WORK TO COMPLETE: Pictures don't belong in the copy; print all the records exactly.

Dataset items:
+---+

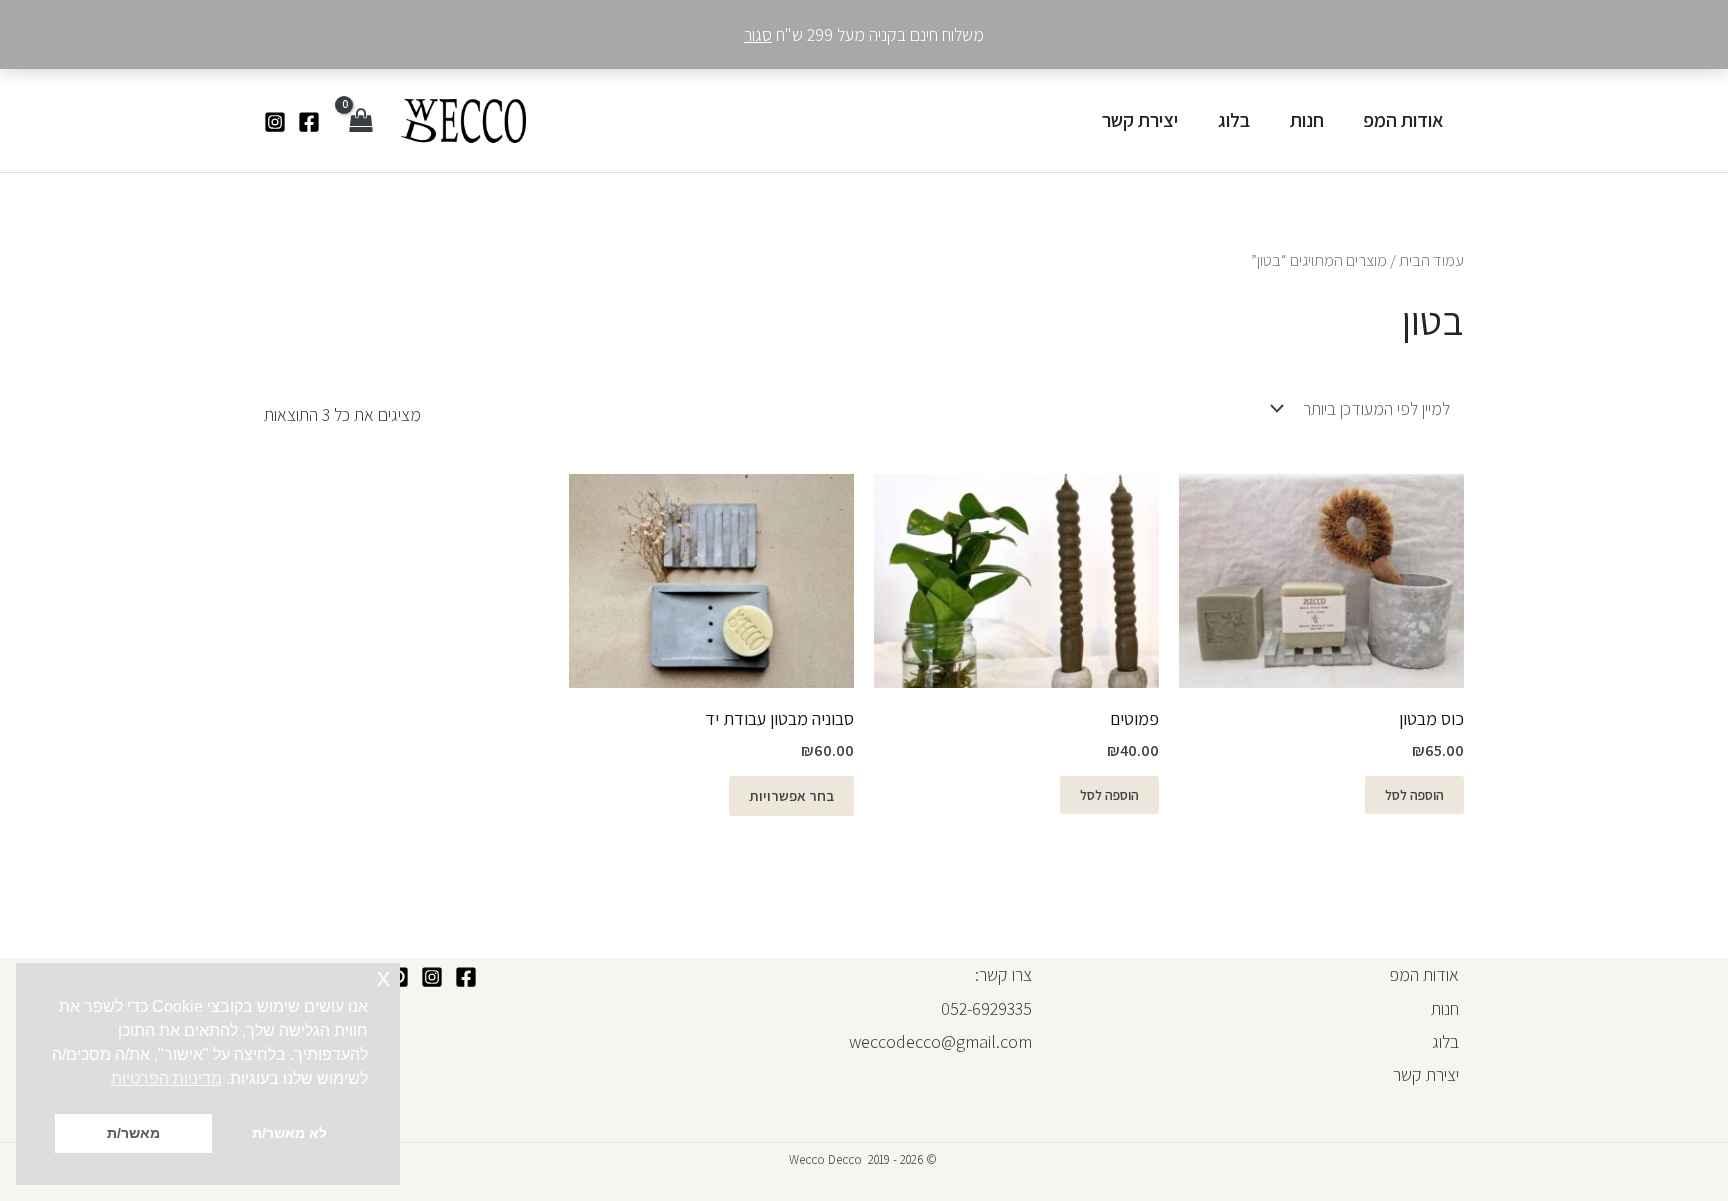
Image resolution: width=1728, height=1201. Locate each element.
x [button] (383, 977)
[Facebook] (309, 122)
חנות (1307, 120)
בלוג (1234, 120)
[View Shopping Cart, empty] (360, 120)
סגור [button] (758, 34)
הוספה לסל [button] (1414, 795)
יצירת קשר (1140, 120)
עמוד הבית (1431, 260)
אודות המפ (1403, 120)
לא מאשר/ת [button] (289, 1133)
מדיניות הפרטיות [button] (166, 1078)
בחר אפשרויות (791, 795)
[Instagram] (275, 122)
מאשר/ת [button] (133, 1133)
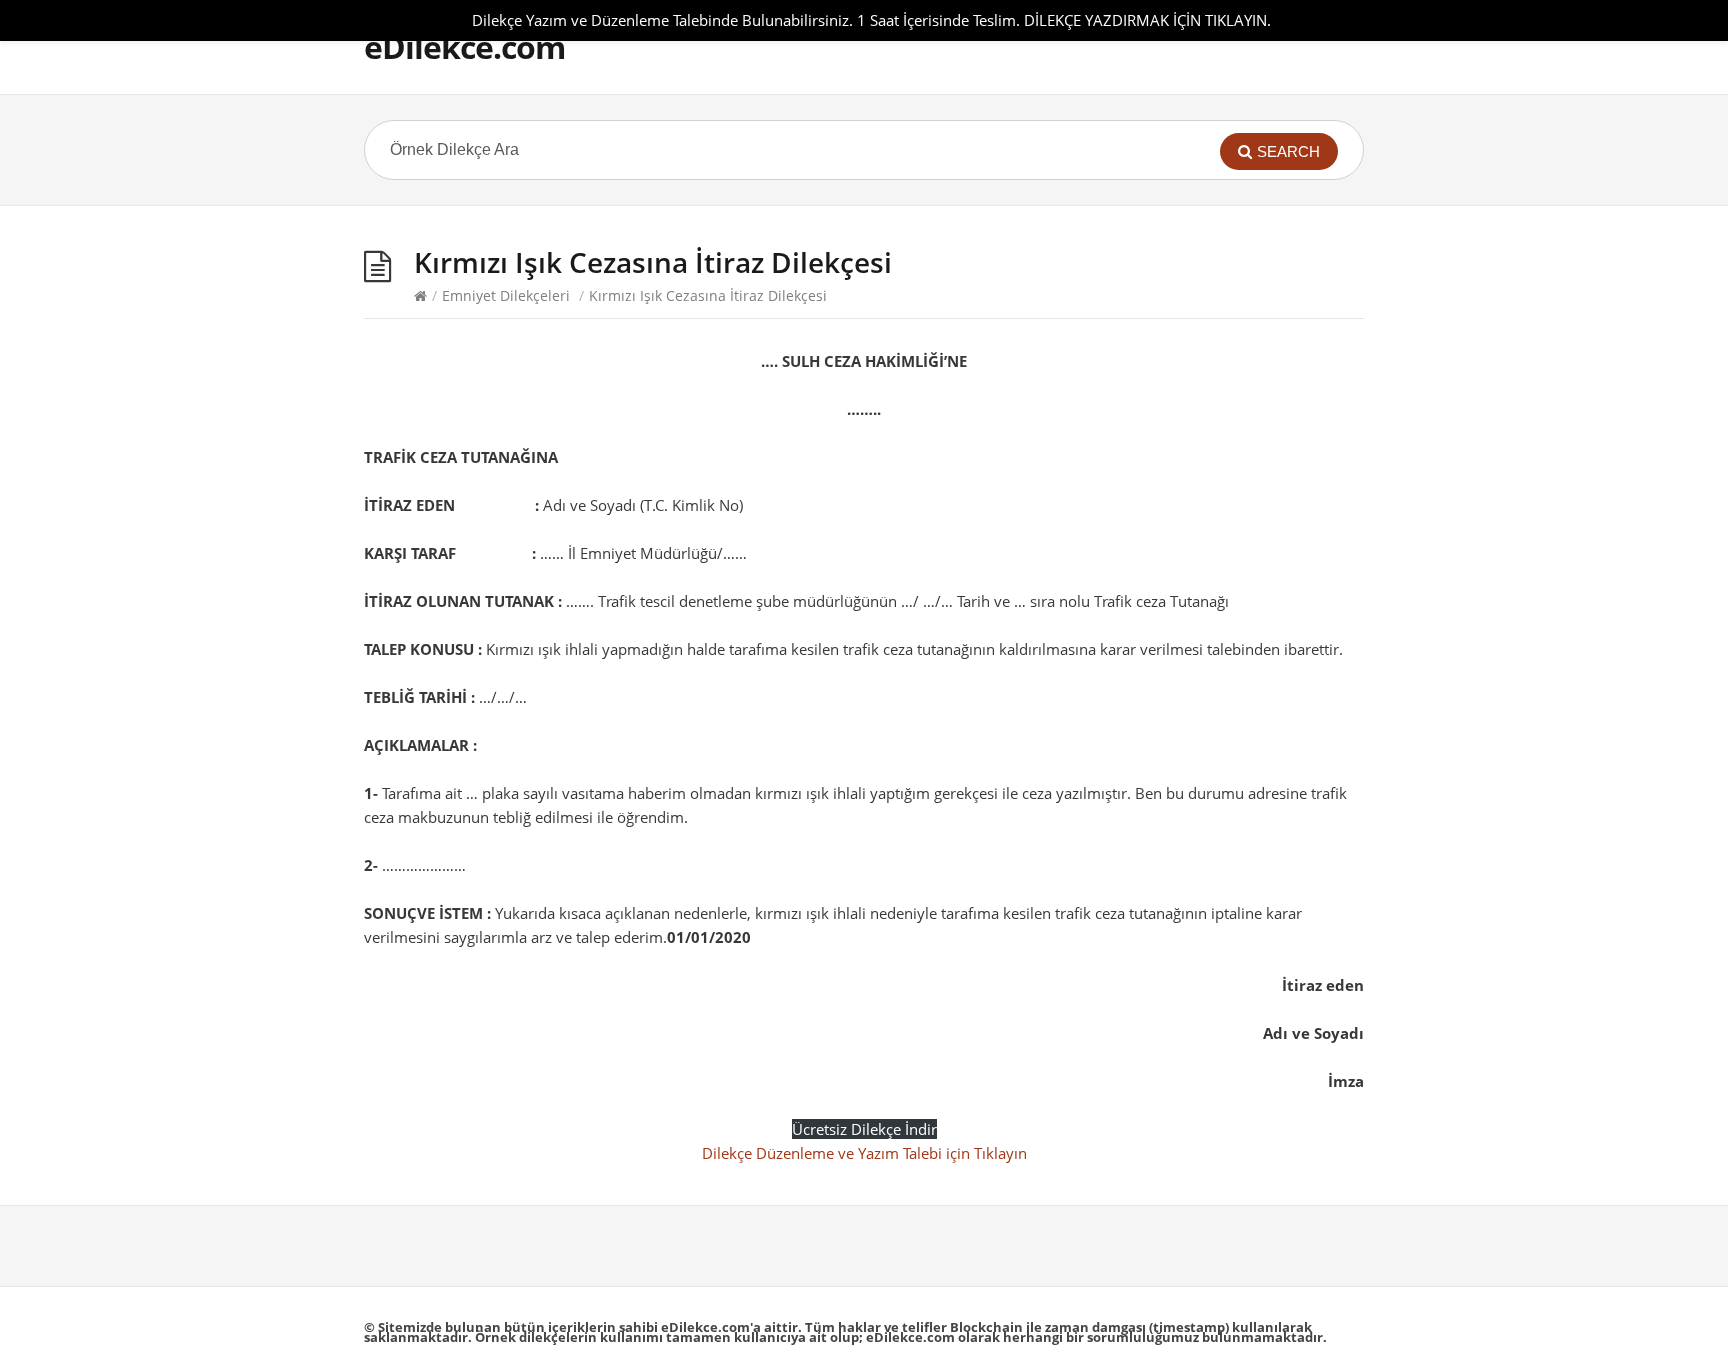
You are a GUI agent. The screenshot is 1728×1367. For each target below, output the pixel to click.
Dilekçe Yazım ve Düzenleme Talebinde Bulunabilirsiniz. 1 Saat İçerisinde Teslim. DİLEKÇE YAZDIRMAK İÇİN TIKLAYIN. (871, 20)
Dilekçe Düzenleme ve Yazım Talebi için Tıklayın (864, 1153)
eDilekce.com (464, 46)
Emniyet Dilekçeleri (506, 295)
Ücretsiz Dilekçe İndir (864, 1129)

+---+

REPLY TO THE EXERCISE:
Image resolution: width=1728, height=1201. Locate each element.
x [button] (383, 977)
[Facebook] (309, 122)
חנות (1307, 120)
בלוג (1234, 120)
[View Shopping Cart, empty] (360, 120)
סגור [button] (758, 34)
הוספה לסל [button] (1414, 795)
יצירת קשר (1140, 120)
עמוד הבית (1431, 260)
אודות המפ (1403, 120)
לא מאשר/ת [button] (289, 1133)
מדיניות הפרטיות [button] (166, 1078)
בחר אפשרויות (791, 795)
[Instagram] (275, 122)
מאשר/ת [button] (133, 1133)
You are a GUI agent. The screenshot is 1728×1367. For each target below, output the pixel to click.
Dilekçe Yazım ve Düzenleme Talebinde Bulunabilirsiniz. 1 Saat İçerisinde Teslim. DİLEKÇE YAZDIRMAK İÇİN TIKLAYIN. (871, 20)
Dilekçe Düzenleme ve Yazım Talebi için Tıklayın (864, 1153)
eDilekce.com (464, 46)
Emniyet Dilekçeleri (506, 295)
Ücretsiz Dilekçe İndir (864, 1129)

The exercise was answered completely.